質量分析法に関する記述のうち、正しいのはどれか。2つ選べ。

  1. モノアイソトピック質量は、各原子の全ての安定同位体を天然存在比に基づいて考慮することで算出される。
  2. 質量スペクトルの中で、強度が一番大きいピークは基準ピークとよばれる。
  3. 電子イオン化法(EI)は、タンパク質の分子量測定に適している。
  4. 飛行時間型の質量分析計では、質量電荷比(m/z)の大きいイオンほど遅く移動し、飛行時間が長い。
  5. m/z=200.100と200.050の2つのピークを分離できる分解能は、2,000である。

 

 

 

 

 

正解.2, 4

 解 説     

選択肢 1 ですが
モノが「単一の」、アイソトピックが「同位体の」なので、モノアイソトピック質量とは、単一の同位体の質量です。各原子の全ての安定同位体の存在比に基づく質量ではありません。主同位体のみから算出する、精密な質量のことです。記述は、通常使用する原子量や分子量についての内容です。よって、選択肢 1 は誤りです。

選択肢 2 は、正しい選択肢です。

選択肢 3 ですが
EI(Electron Ionization) は、ハードイオン化法の一つです。
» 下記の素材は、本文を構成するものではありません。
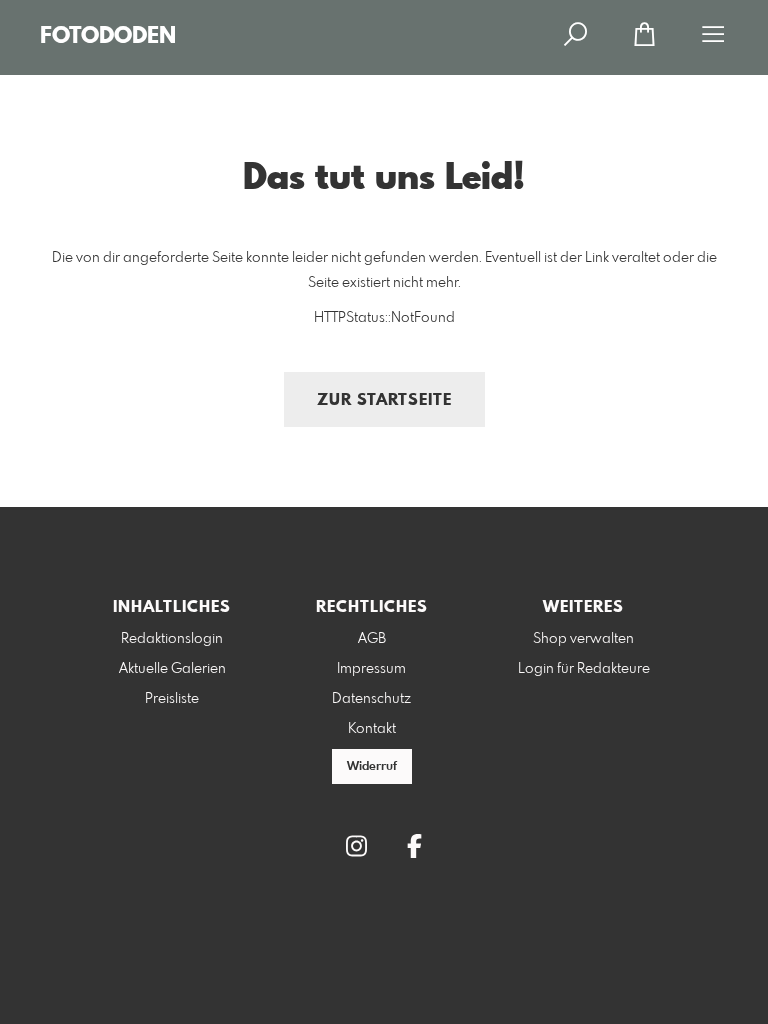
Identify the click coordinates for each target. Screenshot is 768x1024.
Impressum (371, 669)
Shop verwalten (583, 639)
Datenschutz (371, 699)
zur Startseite (384, 400)
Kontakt (372, 729)
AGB (372, 639)
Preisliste (172, 699)
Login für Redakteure (584, 669)
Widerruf (372, 767)
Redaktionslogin (172, 639)
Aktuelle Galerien (172, 669)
分子量の大きいタンパク質は壊れてしまいます。また、熱に弱いタンパク質には不向きです。よって、選択肢 3 は誤りです。

選択肢 4 は、正しい選択肢です。

選択肢 5 ですが
200.100 と 200.050 なのでΔM = 0.05 です。200.05/0.05 = 4001 なので、分離能は 4001 必要です。よって、選択肢 5 は誤りです。

以上より、正解は 2,4 です。